Oggi invece parliamo di un’altra città e di un nuovo brano: “New York“. Fin dalle sue prime note il brano rilassa chi come me è saturo di un panorama, passatemi il termine, “Indiezzato”. Si nota subito che c’è qualità. Ho accostato anche altri brani recensiti alle sonorità dei Negrita ma l’inizio di questo brano, molto più di altri ascoltati, mi fa fare un tuffo nel passato, quando tutto era un po’ più rock (scusatemi il momento nostalgico). Questo è, a mio modestissimo parere, la forza del trio Balestrieri – Cantagalli – Arpino. Come si può ascoltare anche in “Roma” (do per scontato che l’abbiate sentita, altrimenti fatelo… ora) il progetto Bale mira a esprime al massimo l’unicità dell’artista capendo e valorizzando i punti di forza dei brani scritti da Luca e ri-arrangiati assieme a Matteo.

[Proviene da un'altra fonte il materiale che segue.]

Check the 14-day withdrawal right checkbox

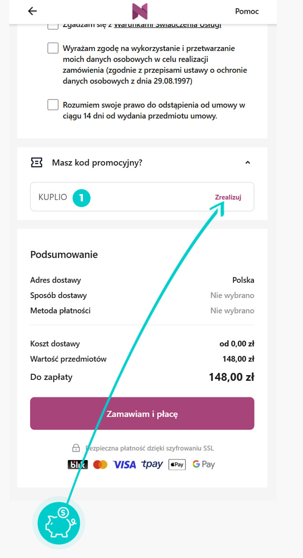point(53,105)
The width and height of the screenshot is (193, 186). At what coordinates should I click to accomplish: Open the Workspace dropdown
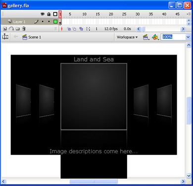(x=127, y=37)
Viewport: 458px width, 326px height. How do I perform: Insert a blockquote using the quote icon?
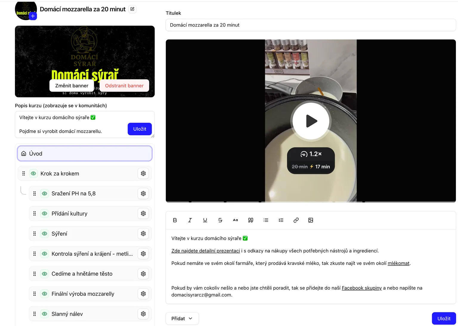(x=250, y=220)
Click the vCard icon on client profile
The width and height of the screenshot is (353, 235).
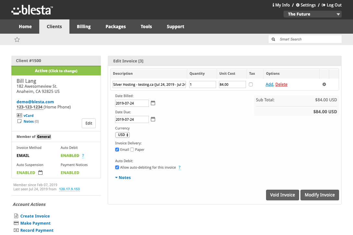click(x=19, y=115)
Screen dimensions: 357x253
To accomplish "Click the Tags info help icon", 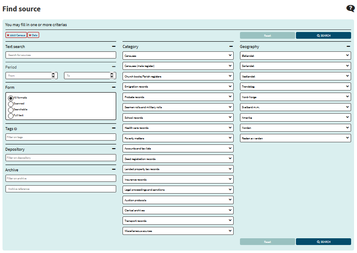I will click(16, 129).
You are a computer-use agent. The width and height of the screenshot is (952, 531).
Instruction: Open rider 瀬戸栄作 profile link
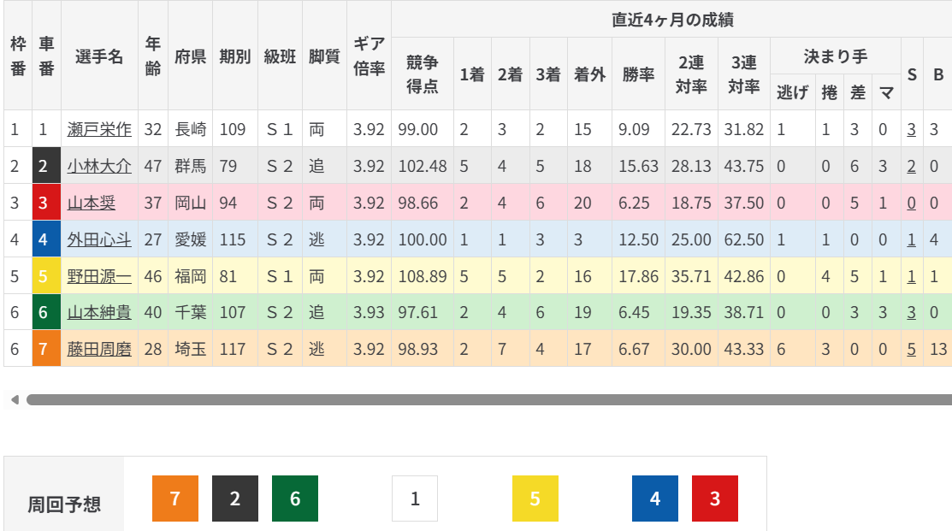[99, 130]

Il panorama musicale ha bisogno di artisti veri, che portino loro stessi sul palco per garantire quella diversità che le grandi etichette sembrano voler abbattere riproponendoci artisti che spesso sono solo facce diverse di una medesima figura.

“New York” è su Spotify così che vi possiate godere un po’ di diversità. Il cantautorato romano conta una nuova promessa, non perdetevela.